> _The request_
Print the data word for word, from the line containing "This screenshot has width=1000, height=750." down to the line containing "This screenshot has width=1080, height=416.", both lines included. Leave the pictures out of your answer.

> _Entries shown_
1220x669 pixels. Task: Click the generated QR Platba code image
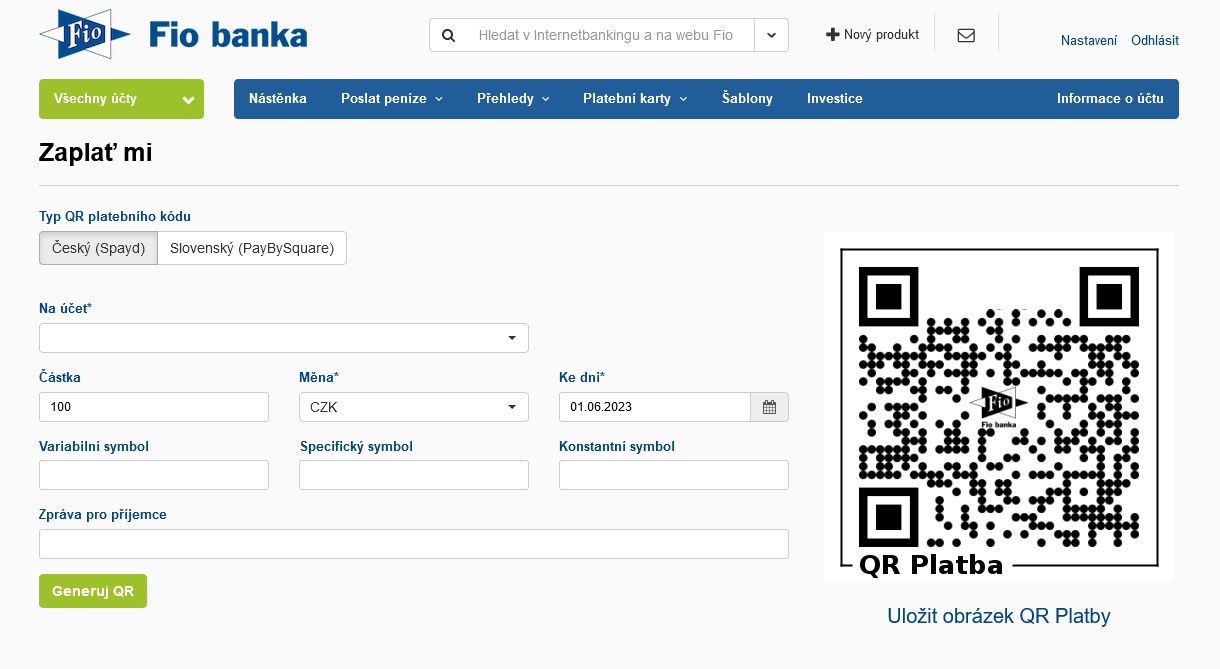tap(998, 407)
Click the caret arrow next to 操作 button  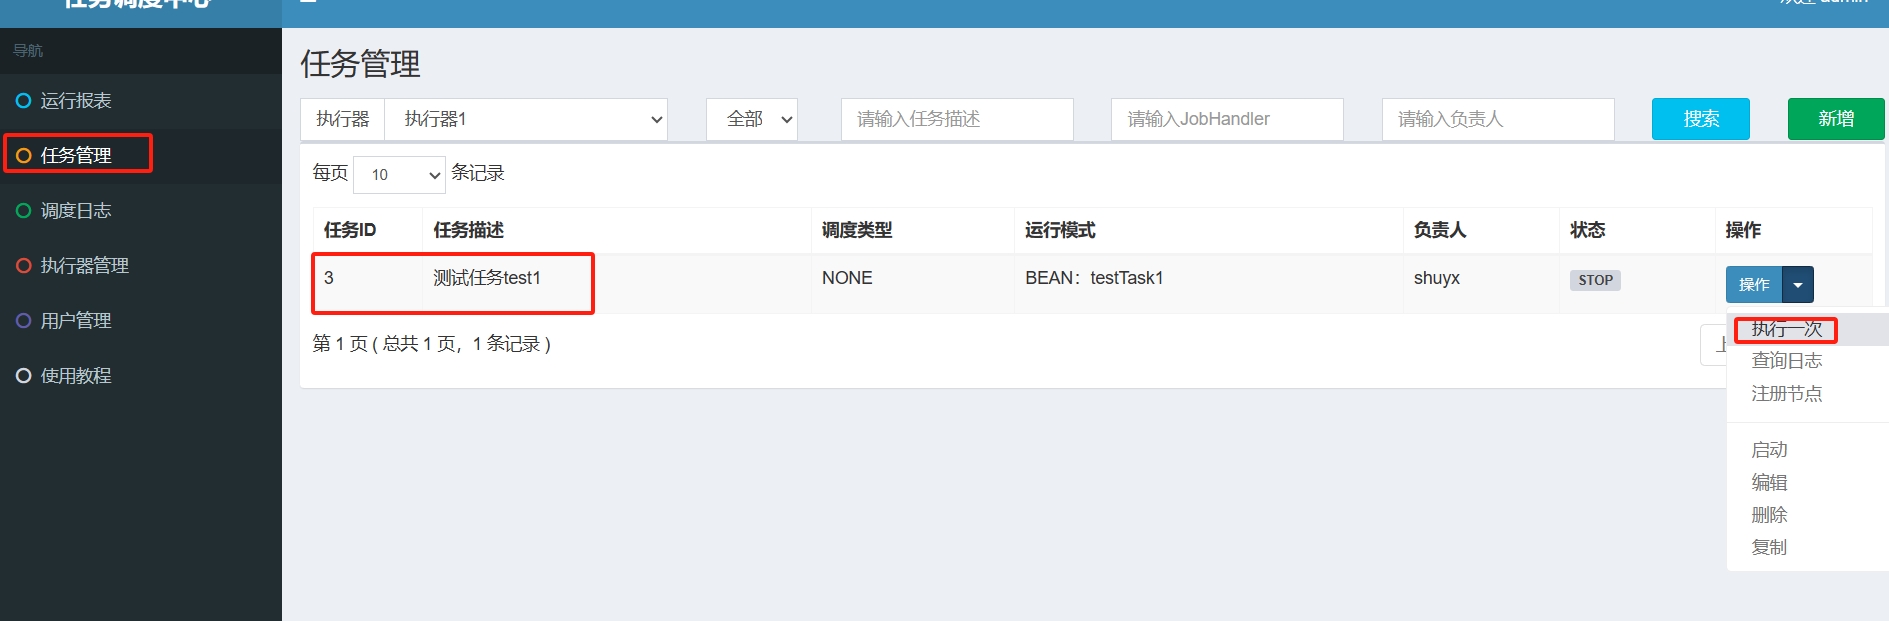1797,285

---

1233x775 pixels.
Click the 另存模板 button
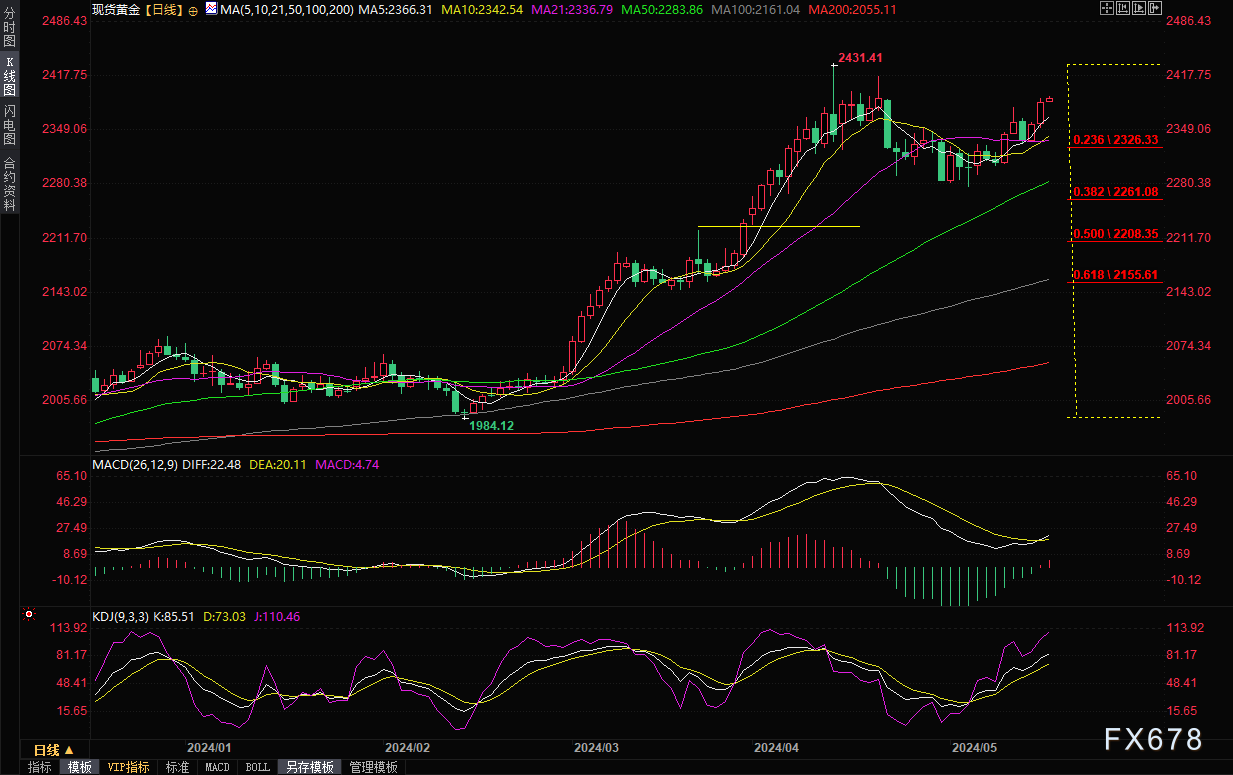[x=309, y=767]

--

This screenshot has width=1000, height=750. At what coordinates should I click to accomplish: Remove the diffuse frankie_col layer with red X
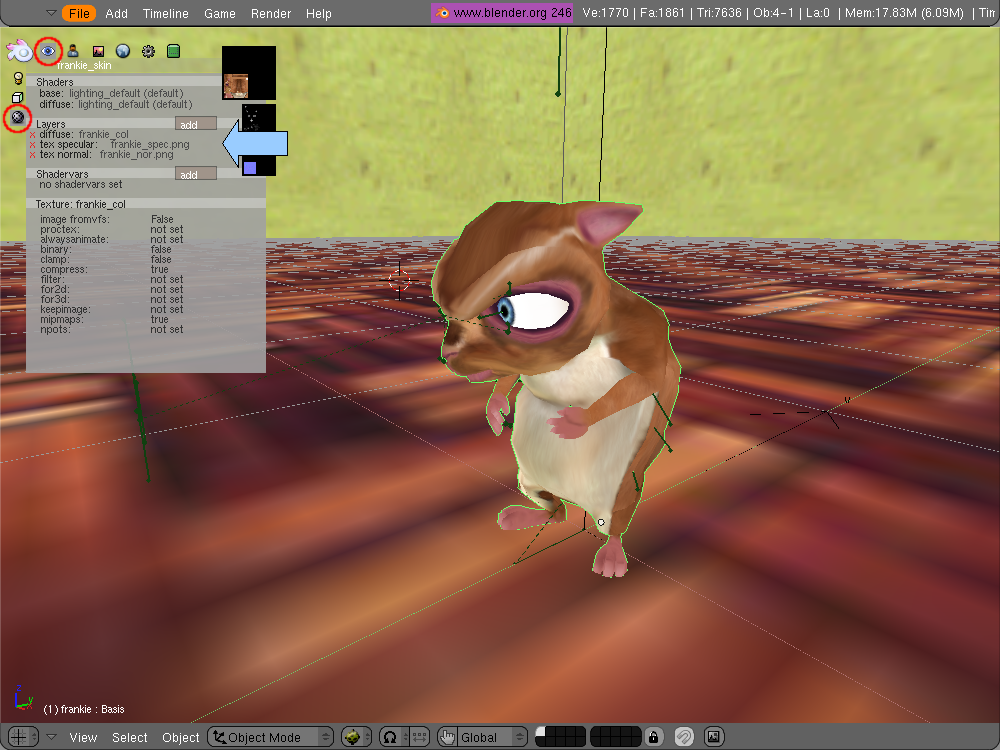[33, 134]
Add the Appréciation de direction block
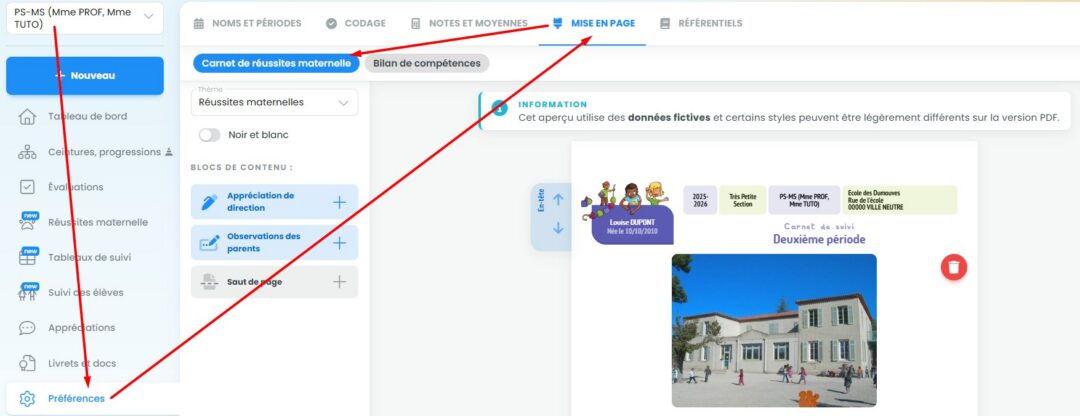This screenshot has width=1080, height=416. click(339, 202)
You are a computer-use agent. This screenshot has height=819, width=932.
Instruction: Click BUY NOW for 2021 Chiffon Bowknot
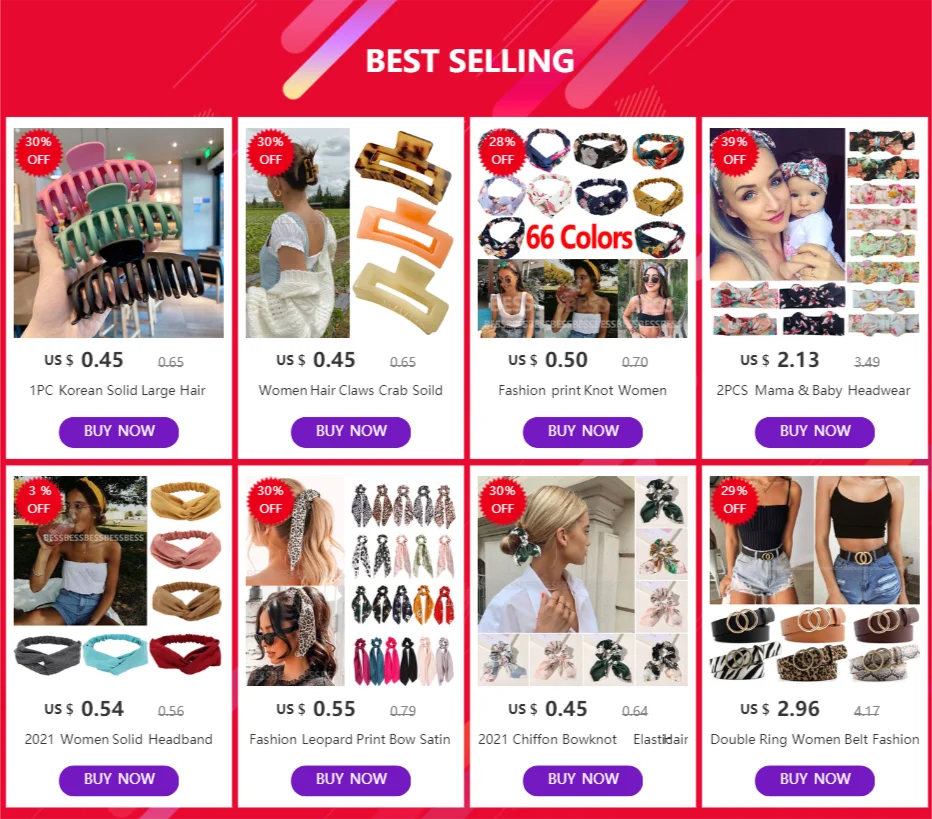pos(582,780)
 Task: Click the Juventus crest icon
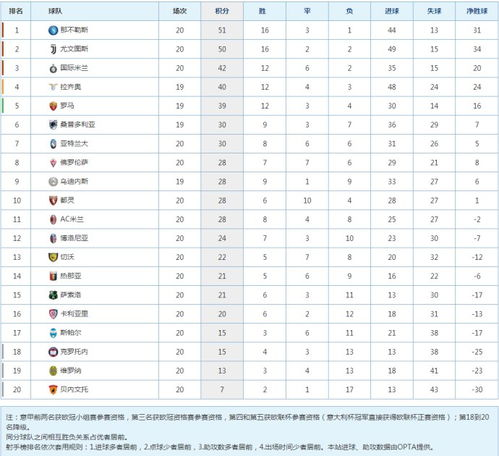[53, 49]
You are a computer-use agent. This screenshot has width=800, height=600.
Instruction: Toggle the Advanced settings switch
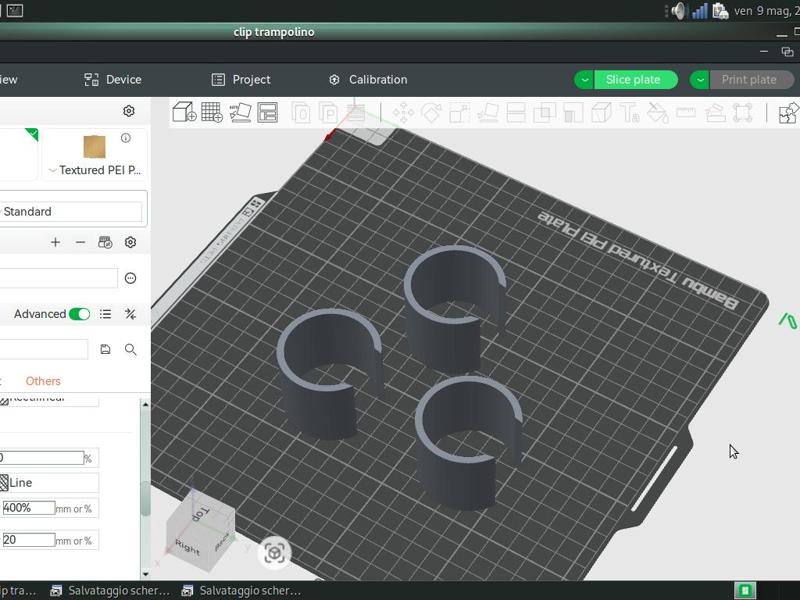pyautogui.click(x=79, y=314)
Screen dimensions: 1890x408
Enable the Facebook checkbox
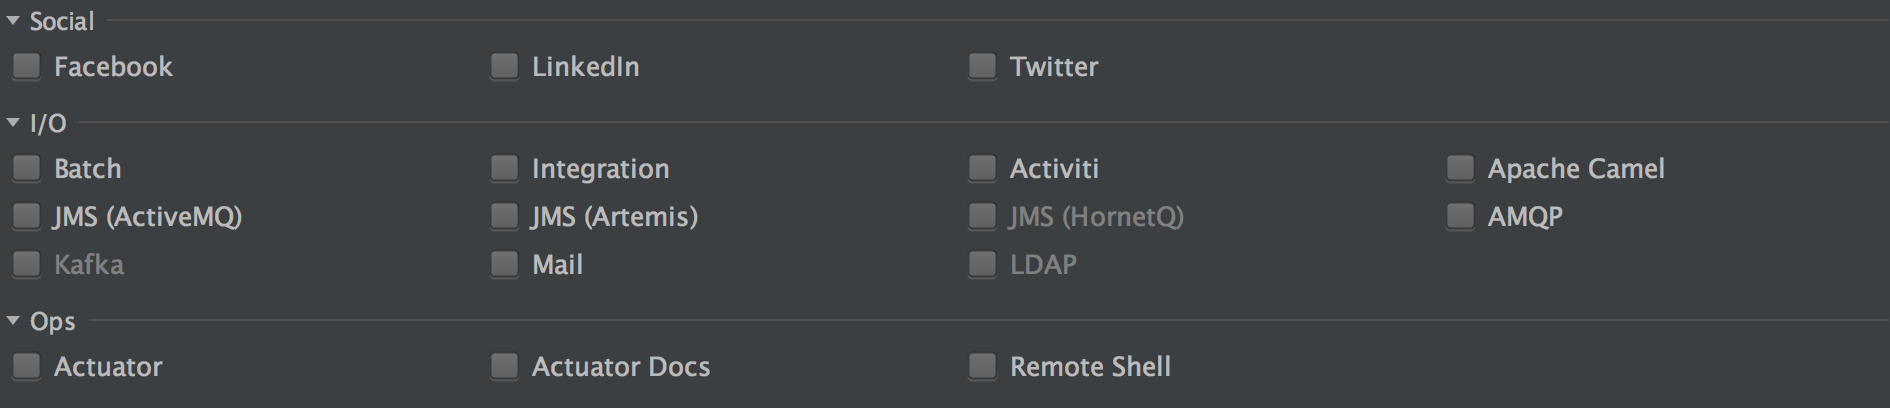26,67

> _Solution for this problem_
This screenshot has width=1000, height=750. At what coordinates should I click to accomplish: Remove the diffuse frankie_col layer with red X
[33, 134]
Add the Appréciation de direction block
This screenshot has width=1080, height=416. click(339, 202)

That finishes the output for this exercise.